Intel-owned Altera Corp. is appealing its loss in the U.S. Court of Appeals for the Ninth Circuit over the validity of Internal Revenue Service regulations that force companies to include stock-option compensation among the assets that are valued for U.S. tax purposes when multinationals shift their intangible assets abroad. Stock-option compensation gives employees the right to purchase a company’s stock at a specified price in the future.
“This is a clear case of administrative agency over-reaching,” Altera’s petition to the high court said. “The agency purported to apply a longstanding tax-law standard (the arm’s length standard), but provided no evidence to satisfy that standard.”
Google LLC, Apple Inc., and Facebook Inc. are among those that have argued that the appeals decision upholding the regulations threatens “the hard-won but fragile international consensus on treatment of hundreds of billions of dollars of intercompany payments.”
The case arose after Altera excluded the stock-based compensation it paid to employees who were engaged in research and development in 2004 to 2007—before Intel acquired Altera—from the costs covered by an agreement with a Cayman Islands subsidiary.
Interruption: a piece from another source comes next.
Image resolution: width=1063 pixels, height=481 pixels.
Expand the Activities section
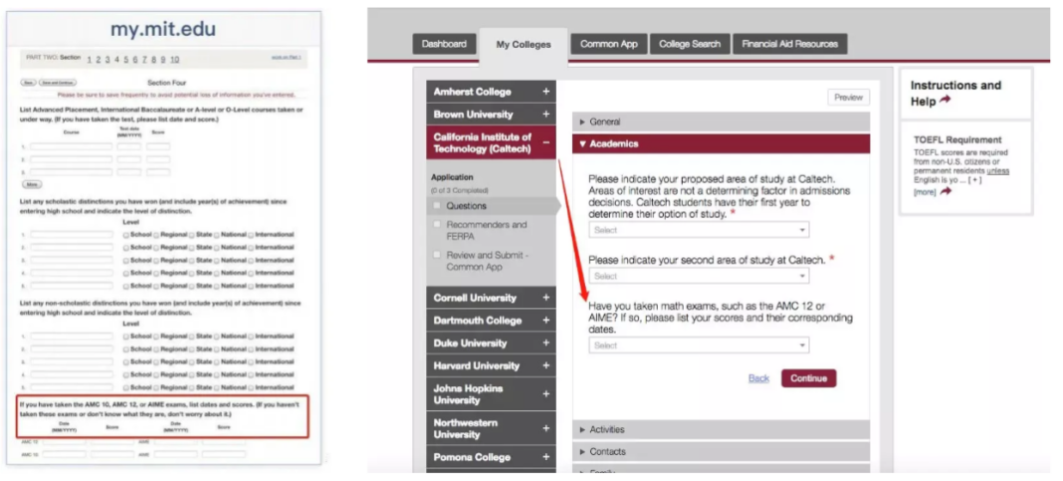[607, 430]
The pair had agreed to share the risks and costs of research and development after Altera licensed the affiliate to use and exploit its intangible property outside of the U.S. and Canada.
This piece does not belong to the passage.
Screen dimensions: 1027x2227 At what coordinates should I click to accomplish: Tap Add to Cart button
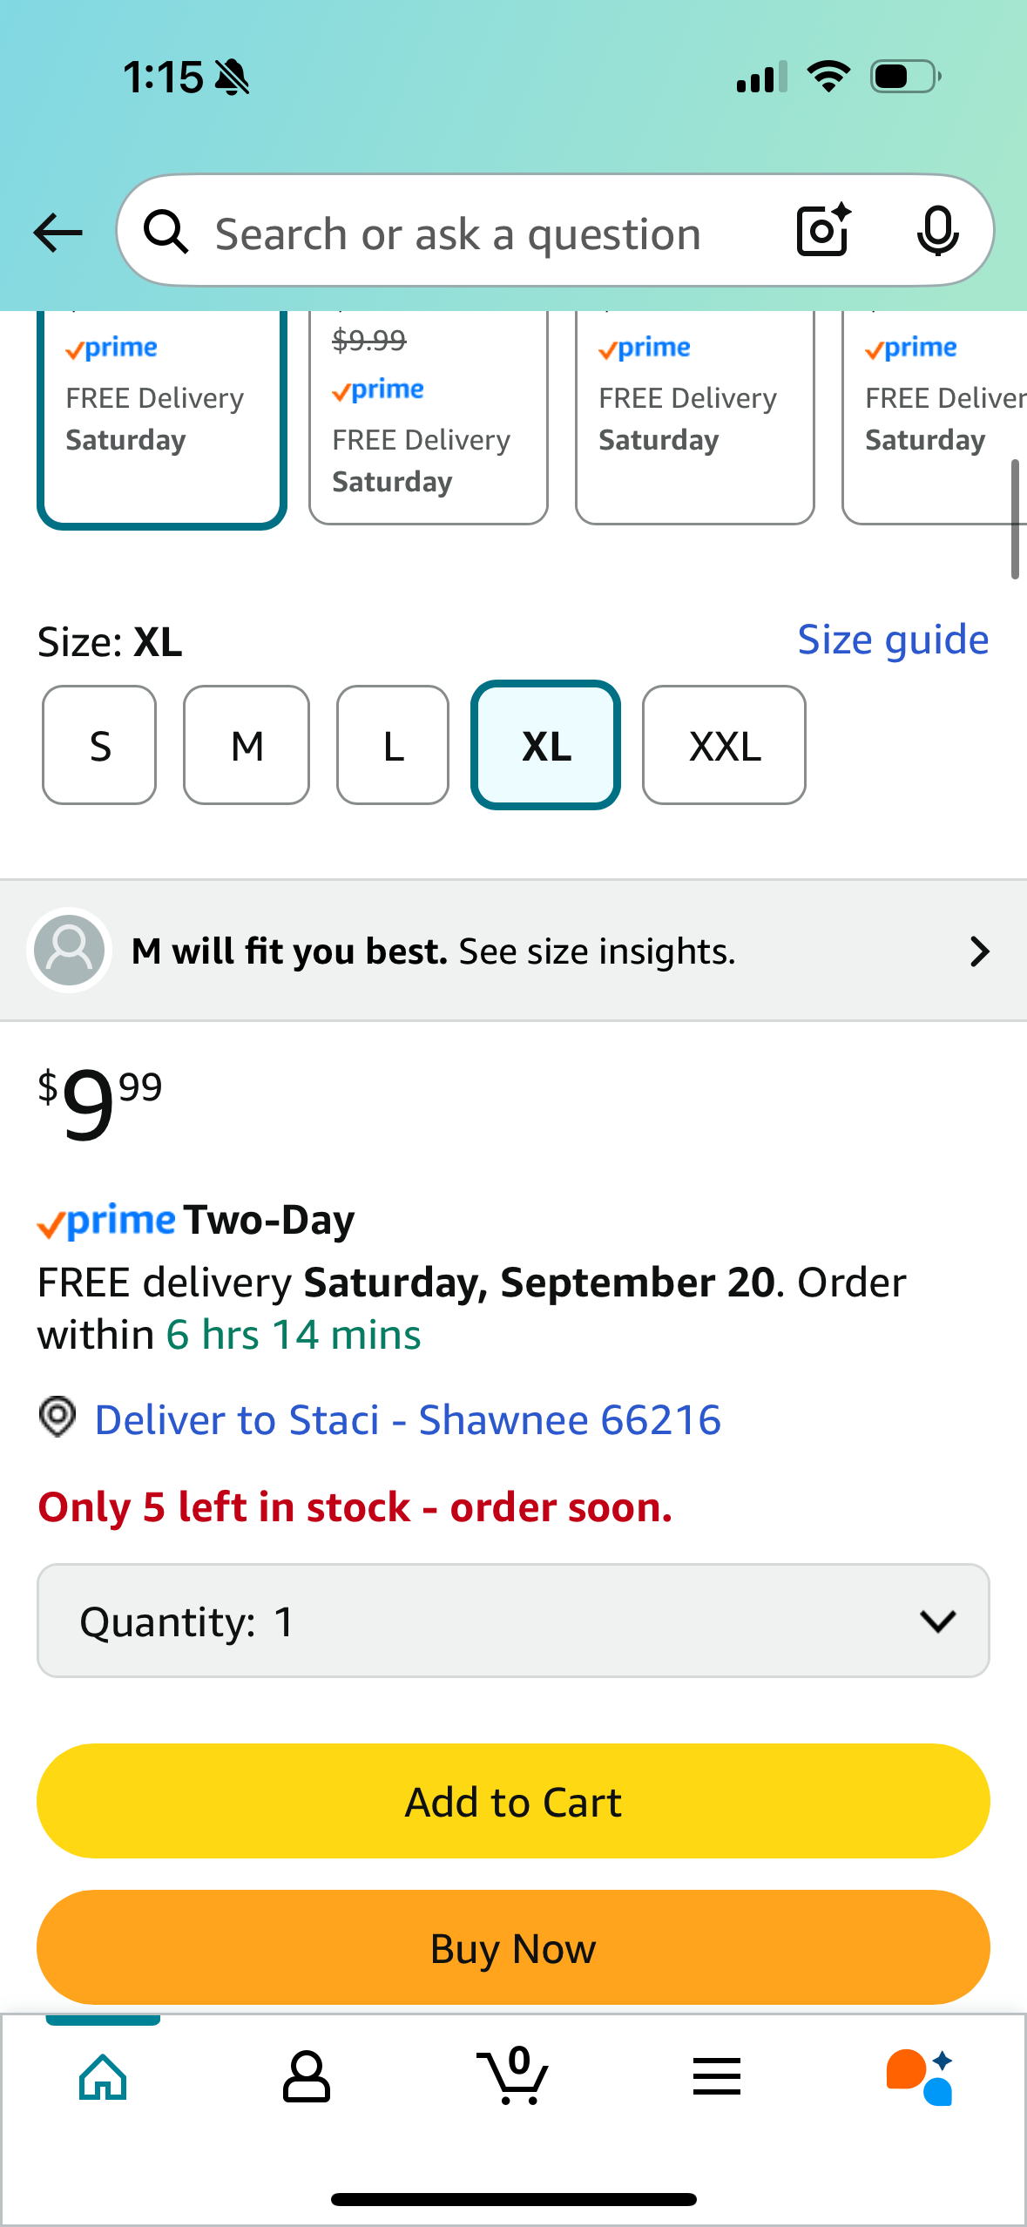513,1801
The IRS concluded that under its regulations the compensation needed to be included in the agreement, leading to a reallocation of more than $100 million in income from the affiliate to Altera.
Altera has argued that the IRS violated requirements under the Administrative Procedure Act because, after giving notice of its proposed regulations, it didn’t respond to significant comments that pointed to transactions between actual entities that weren’t part of the same multinational company or otherwise related and nonetheless also didn’t share the costs of such compensation.
In a 2-1 decision, the three-judge Ninth Circuit panel held that it is “uncontroversial today” that stock options should be treated as accounting costs in these transactions and that the IRS didn’t need to respond to the comments after the Treasury Department decided to dispense with the “arm’s-length standard,” where it analyzes comparable transactions between unrelated parties, in situations where there weren’t actual comparable transactions.
Earlier, the U.S. Tax Court had ruled unanimously in favor of Altera.
The case is Altera Corp. v. Comm’r, U.S., 2/10/20.